Maalesef bugün geldiğimiz noktada da çok fazla değişen bir şey yok. “Büyük devlet-lider ülke” ya da “Şanlı tarih” masallarıyla hamaset üretmede hiçbir eksiğimiz yok. Kendi kendimize propaganda yaparken iyiyiz ama dünyanın gerçekleri bize başka bir hikaye anlatıyor.
Mesela şu anda Türkiye 2021 yılı verilerine göre ‘Hukukun Üstünlüğü Endeksi’de 139 ülke arasında 117. Sırada yer alıyor. Yine 165 ülkenin karşılaştırıldığı “Özgürlük Endeksi”nde ise 139. Sırada yer alan Türkiye Vietnam, Cibuti ve Gine gibi ülkelerin biraz altında yer alıyor.
Mesela şu günlerde başka bir utanç yaşıyoruz, o da şu; Avrupa Birliği ülkeleri ve Schengen bölgelerine giriş için gerekli olan vizeler konusunda Türkiye’ye karşı adeta bir ‘vize duvarı’ örmüş bulunuyorlar. Geçtiğimiz günlerde KARAR’da “Böyle rezalet görülmedi” başlığı ile verilen manşet haberde, AB başkentlerinin Türkiye’den gelen Schengen taleplerinin yüzde 16’sını geri çevirdiğini belirtiliyor. Haberdeki verilere göre Almanya, 2016’da Türkiye’den gelen başvuruların yüzde 6.7’sini geri çevirirken bu oran geçen yıl 22’ye ulaştı. Fransa’da oran yüzde 3’ten 13’e çıktı. Vize sürelerinin her yıl kısaldığı da Avrupa Konseyi Parlamenter Meclisi raporuna girdi. Ayrıca vize başvuru ücretlerinin de astronomik rakamlara ulaştığı bir gerçek.
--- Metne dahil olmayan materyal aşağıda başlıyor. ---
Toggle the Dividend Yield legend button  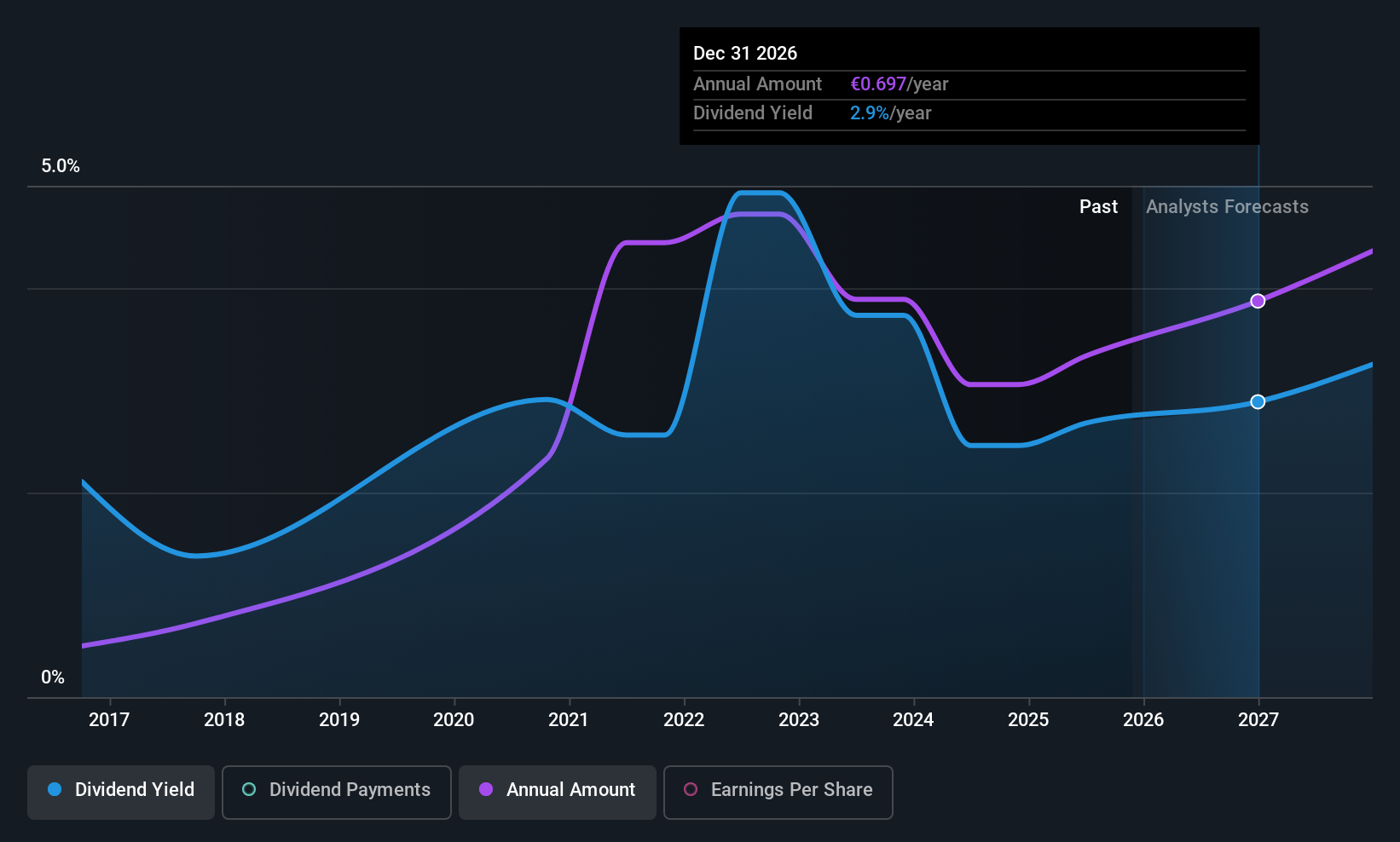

Hal böyleyken Türkiye’de iktidar, o bildiğimiz “Biz lider ülkeyiz, Avrupa Türkiye’yi çekemiyor ve bizi kıskanıyor” şeklindeki ezberlerini tekrarlamaya devam ediyor. Oysa Türkiye’nin hali son derece açık ve net… Hukukun üstünlüğünde ve özgürlüklerde Zambiya ligindeyiz ve herkesin güvenle bakabileceği bir ‘hukuk devleti’ olma arzusu da ortalarda gözükmüyor.
Doğal olarak böyle bir Türkiye fotoğrafıyla kimseye ‘güven’ veremediğimiz için hiçbir yabancı yatırımcı kapımızı çalmıyor, tefeciler dışında ciddi finans kuruluşlarından kredi bulamıyoruz. Daha da vahim olanı, dünyada üçüncü sınıf ülkeler hariç hiçbir ülkenin vatandaşlarına uygulanmayan ‘aşağılayıcı’ bir vize muamelesine muhatap oluyoruz, açıkçası gizli bir yaptırımla karşı karşıyayız.
Her ne kadar Dışişleri Bakanı Çavuşoğlu “Biz burada kasıt görüyoruz” dese de Avrupa Parlamentosu Türkiye Raportöre Nacho Sanchez Amor, Türkiye’nin Davutoğlu’nun başbakanlığı döneminde gerekli 72 kıstastan sadece altısının kaldığının altını çizerek konunun iktidara sorulması gerektiğini söyledi. Amor’un Avrupa Komisyonu’nun Ekim ayında çıkacak olan raporuyla ilgili çok daha ciddi uyarıları var, o ifadeler aynen şöyle: “Maalesef her gün insan hakları ve hukukun üstünlüğü konusunda çok üzücü haberler alıyoruz. Sürekli Türk yetkililere sadece yasal çerçeveyi değil, uygulamaları da AB standartlarına getirme çağrısı yapmaktan memnun değilim. AB bir demokrasiler kulübü. Burası ticari veya askeri bir kuruluş değil. AB, ortak değerler ve ortak demokratik uygulamalar üzerine kuruludur.”
Öyle anlaşılıyor ki Türkiye evrensel hukuk değerlerini yok sayarak, Osman Kavala davasında olduğu gibi AİHM’nin “derhal serbest bırakın” kararına meydan okumaya, konserleri, şarkıları yasaklamaya devam ettiği müddetçe önümüzdeki dönemlerde de ‘vize duvarı’ benzeri yaptırımlarla karşılaşması kaçınılmaz gibi gözüküyor. Bu arada, ABD ve Avnupa’nın Rusya’ya uyguladığı yaptırımları deldiğimiz yönündeki iddialar bağlamında yeni bir fırtınaya yakalanabiliriz.